[Records for locating displayed items]

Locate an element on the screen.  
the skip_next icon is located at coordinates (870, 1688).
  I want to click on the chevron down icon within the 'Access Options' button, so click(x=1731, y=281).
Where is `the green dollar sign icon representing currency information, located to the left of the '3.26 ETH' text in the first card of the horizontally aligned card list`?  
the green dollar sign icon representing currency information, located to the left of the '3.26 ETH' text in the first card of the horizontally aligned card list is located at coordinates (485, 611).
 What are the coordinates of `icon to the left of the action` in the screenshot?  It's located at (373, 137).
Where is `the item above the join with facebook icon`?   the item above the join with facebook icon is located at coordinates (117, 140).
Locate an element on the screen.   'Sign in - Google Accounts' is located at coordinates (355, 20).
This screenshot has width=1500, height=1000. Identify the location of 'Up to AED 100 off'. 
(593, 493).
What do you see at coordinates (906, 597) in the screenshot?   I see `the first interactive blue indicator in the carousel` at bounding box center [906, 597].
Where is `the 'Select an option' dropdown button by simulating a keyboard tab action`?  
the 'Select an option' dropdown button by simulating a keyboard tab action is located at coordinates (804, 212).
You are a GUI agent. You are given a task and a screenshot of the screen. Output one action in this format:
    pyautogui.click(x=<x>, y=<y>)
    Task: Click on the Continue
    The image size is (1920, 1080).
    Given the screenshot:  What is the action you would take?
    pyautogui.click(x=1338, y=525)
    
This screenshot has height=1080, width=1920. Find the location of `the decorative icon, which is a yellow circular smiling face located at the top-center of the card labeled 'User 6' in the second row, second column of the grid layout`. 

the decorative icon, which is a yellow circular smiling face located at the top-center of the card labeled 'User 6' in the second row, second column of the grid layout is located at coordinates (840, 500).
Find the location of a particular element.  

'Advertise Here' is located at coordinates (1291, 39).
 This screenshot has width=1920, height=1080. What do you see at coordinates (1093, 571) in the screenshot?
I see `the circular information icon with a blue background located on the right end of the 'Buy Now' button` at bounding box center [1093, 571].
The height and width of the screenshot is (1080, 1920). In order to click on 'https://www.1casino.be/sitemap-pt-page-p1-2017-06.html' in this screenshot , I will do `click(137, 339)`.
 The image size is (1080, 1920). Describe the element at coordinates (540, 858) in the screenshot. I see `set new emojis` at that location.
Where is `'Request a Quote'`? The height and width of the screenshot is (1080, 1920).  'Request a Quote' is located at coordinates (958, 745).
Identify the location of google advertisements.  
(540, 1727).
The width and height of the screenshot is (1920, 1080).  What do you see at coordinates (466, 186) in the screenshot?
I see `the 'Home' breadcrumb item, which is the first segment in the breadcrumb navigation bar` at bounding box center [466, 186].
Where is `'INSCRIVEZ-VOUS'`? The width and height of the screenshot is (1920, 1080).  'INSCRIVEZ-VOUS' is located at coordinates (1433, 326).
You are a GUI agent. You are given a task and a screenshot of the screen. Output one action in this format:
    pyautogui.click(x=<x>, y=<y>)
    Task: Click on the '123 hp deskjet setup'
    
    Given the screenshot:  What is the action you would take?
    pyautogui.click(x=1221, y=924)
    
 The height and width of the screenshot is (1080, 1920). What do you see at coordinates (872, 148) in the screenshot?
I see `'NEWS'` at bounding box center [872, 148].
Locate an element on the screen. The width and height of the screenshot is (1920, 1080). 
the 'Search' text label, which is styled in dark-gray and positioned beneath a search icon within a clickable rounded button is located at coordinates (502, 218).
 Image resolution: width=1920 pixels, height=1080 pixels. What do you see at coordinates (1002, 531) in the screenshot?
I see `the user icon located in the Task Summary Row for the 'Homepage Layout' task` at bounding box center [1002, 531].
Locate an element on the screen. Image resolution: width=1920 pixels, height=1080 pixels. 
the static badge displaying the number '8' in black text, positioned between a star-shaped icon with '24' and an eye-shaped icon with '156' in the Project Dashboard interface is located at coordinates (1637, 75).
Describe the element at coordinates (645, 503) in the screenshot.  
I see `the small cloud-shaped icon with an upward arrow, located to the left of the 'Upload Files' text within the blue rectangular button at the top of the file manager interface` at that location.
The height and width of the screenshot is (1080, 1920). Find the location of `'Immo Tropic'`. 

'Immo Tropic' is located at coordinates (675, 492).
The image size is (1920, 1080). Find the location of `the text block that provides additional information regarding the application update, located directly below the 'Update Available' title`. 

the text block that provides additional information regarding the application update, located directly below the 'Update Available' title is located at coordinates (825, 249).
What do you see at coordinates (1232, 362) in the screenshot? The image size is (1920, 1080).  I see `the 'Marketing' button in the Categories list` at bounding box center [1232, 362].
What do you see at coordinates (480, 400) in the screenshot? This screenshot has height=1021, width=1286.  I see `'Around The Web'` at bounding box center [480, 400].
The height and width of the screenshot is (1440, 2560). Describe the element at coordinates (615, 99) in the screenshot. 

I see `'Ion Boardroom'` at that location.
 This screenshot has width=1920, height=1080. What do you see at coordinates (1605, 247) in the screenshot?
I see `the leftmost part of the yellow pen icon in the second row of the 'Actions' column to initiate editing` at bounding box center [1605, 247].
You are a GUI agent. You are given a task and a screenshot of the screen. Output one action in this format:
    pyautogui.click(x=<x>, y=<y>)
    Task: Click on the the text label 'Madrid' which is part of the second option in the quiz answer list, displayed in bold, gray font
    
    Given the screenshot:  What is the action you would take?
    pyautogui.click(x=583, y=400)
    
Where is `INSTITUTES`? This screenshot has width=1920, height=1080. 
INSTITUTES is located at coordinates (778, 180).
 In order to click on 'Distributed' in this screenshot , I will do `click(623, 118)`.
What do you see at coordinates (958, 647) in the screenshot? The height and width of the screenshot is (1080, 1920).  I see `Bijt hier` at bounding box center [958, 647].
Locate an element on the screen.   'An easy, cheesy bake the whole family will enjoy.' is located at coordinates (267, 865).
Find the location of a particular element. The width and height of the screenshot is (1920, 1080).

## Prompt
Convert the records above into a JSON list of strings, with one string per line and blank lines omitted.

## Answer to this task
[
  "Locate an element on the screen.  ",
  "the skip_next icon is located at coordinates (870, 1688).",
  "  I want to click on the chevron down icon within the 'Access Options' button, so click(x=1731, y=281).",
  "Where is `the green dollar sign icon representing currency information, located to the left of the '3.26 ETH' text in the first card of the horizontally aligned card list`?  ",
  "the green dollar sign icon representing currency information, located to the left of the '3.26 ETH' text in the first card of the horizontally aligned card list is located at coordinates (485, 611).",
  " What are the coordinates of `icon to the left of the action` in the screenshot?  It's located at (373, 137).",
  "Where is `the item above the join with facebook icon`?   the item above the join with facebook icon is located at coordinates (117, 140).",
  "Locate an element on the screen.   'Sign in - Google Accounts' is located at coordinates (355, 20).",
  "This screenshot has width=1500, height=1000. Identify the location of 'Up to AED 100 off'. ",
  "(593, 493).",
  "What do you see at coordinates (906, 597) in the screenshot?   I see `the first interactive blue indicator in the carousel` at bounding box center [906, 597].",
  "Where is `the 'Select an option' dropdown button by simulating a keyboard tab action`?  ",
  "the 'Select an option' dropdown button by simulating a keyboard tab action is located at coordinates (804, 212).",
  "You are a GUI agent. You are given a task and a screenshot of the screen. Output one action in this format:",
  "    pyautogui.click(x=<x>, y=<y>)",
  "    Task: Click on the Continue",
  "    The image size is (1920, 1080).",
  "    Given the screenshot:  What is the action you would take?",
  "    pyautogui.click(x=1338, y=525)",
  "This screenshot has height=1080, width=1920. Find the location of `the decorative icon, which is a yellow circular smiling face located at the top-center of the card labeled 'User 6' in the second row, second column of the grid layout`. ",
  "the decorative icon, which is a yellow circular smiling face located at the top-center of the card labeled 'User 6' in the second row, second column of the grid layout is located at coordinates (840, 500).",
  "Find the location of a particular element.  ",
  "'Advertise Here' is located at coordinates (1291, 39).",
  " This screenshot has width=1920, height=1080. What do you see at coordinates (1093, 571) in the screenshot?",
  "I see `the circular information icon with a blue background located on the right end of the 'Buy Now' button` at bounding box center [1093, 571].",
  "The height and width of the screenshot is (1080, 1920). In order to click on 'https://www.1casino.be/sitemap-pt-page-p1-2017-06.html' in this screenshot , I will do `click(137, 339)`.",
  " The image size is (1080, 1920). Describe the element at coordinates (540, 858) in the screenshot. I see `set new emojis` at that location.",
  "Where is `'Request a Quote'`? The height and width of the screenshot is (1080, 1920).  'Request a Quote' is located at coordinates (958, 745).",
  "Identify the location of google advertisements.  ",
  "(540, 1727).",
  "The width and height of the screenshot is (1920, 1080).  What do you see at coordinates (466, 186) in the screenshot?",
  "I see `the 'Home' breadcrumb item, which is the first segment in the breadcrumb navigation bar` at bounding box center [466, 186].",
  "Where is `'INSCRIVEZ-VOUS'`? The width and height of the screenshot is (1920, 1080).  'INSCRIVEZ-VOUS' is located at coordinates (1433, 326).",
  "You are a GUI agent. You are given a task and a screenshot of the screen. Output one action in this format:",
  "    pyautogui.click(x=<x>, y=<y>)",
  "    Task: Click on the '123 hp deskjet setup'",
  "    Given the screenshot:  What is the action you would take?",
  "    pyautogui.click(x=1221, y=924)",
  " The height and width of the screenshot is (1080, 1920). What do you see at coordinates (872, 148) in the screenshot?",
  "I see `'NEWS'` at bounding box center [872, 148].",
  "Locate an element on the screen. The width and height of the screenshot is (1920, 1080). ",
  "the 'Search' text label, which is styled in dark-gray and positioned beneath a search icon within a clickable rounded button is located at coordinates (502, 218).",
  " Image resolution: width=1920 pixels, height=1080 pixels. What do you see at coordinates (1002, 531) in the screenshot?",
  "I see `the user icon located in the Task Summary Row for the 'Homepage Layout' task` at bounding box center [1002, 531].",
  "Locate an element on the screen. Image resolution: width=1920 pixels, height=1080 pixels. ",
  "the static badge displaying the number '8' in black text, positioned between a star-shaped icon with '24' and an eye-shaped icon with '156' in the Project Dashboard interface is located at coordinates (1637, 75).",
  "Describe the element at coordinates (645, 503) in the screenshot.  ",
  "I see `the small cloud-shaped icon with an upward arrow, located to the left of the 'Upload Files' text within the blue rectangular button at the top of the file manager interface` at that location.",
  "The height and width of the screenshot is (1080, 1920). Find the location of `'Immo Tropic'`. ",
  "'Immo Tropic' is located at coordinates (675, 492).",
  "The image size is (1920, 1080). Find the location of `the text block that provides additional information regarding the application update, located directly below the 'Update Available' title`. ",
  "the text block that provides additional information regarding the application update, located directly below the 'Update Available' title is located at coordinates (825, 249).",
  "What do you see at coordinates (1232, 362) in the screenshot? The image size is (1920, 1080).  I see `the 'Marketing' button in the Categories list` at bounding box center [1232, 362].",
  "What do you see at coordinates (480, 400) in the screenshot? This screenshot has height=1021, width=1286.  I see `'Around The Web'` at bounding box center [480, 400].",
  "The height and width of the screenshot is (1440, 2560). Describe the element at coordinates (615, 99) in the screenshot. ",
  "I see `'Ion Boardroom'` at that location.",
  " This screenshot has width=1920, height=1080. What do you see at coordinates (1605, 247) in the screenshot?",
  "I see `the leftmost part of the yellow pen icon in the second row of the 'Actions' column to initiate editing` at bounding box center [1605, 247].",
  "You are a GUI agent. You are given a task and a screenshot of the screen. Output one action in this format:",
  "    pyautogui.click(x=<x>, y=<y>)",
  "    Task: Click on the the text label 'Madrid' which is part of the second option in the quiz answer list, displayed in bold, gray font",
  "    Given the screenshot:  What is the action you would take?",
  "    pyautogui.click(x=583, y=400)",
  "Where is `INSTITUTES`? This screenshot has width=1920, height=1080. ",
  "INSTITUTES is located at coordinates (778, 180).",
  " In order to click on 'Distributed' in this screenshot , I will do `click(623, 118)`.",
  "What do you see at coordinates (958, 647) in the screenshot? The height and width of the screenshot is (1080, 1920).  I see `Bijt hier` at bounding box center [958, 647].",
  "Locate an element on the screen.   'An easy, cheesy bake the whole family will enjoy.' is located at coordinates (267, 865).",
  "Find the location of a particular element. The width and height of the screenshot is (1920, 1080)."
]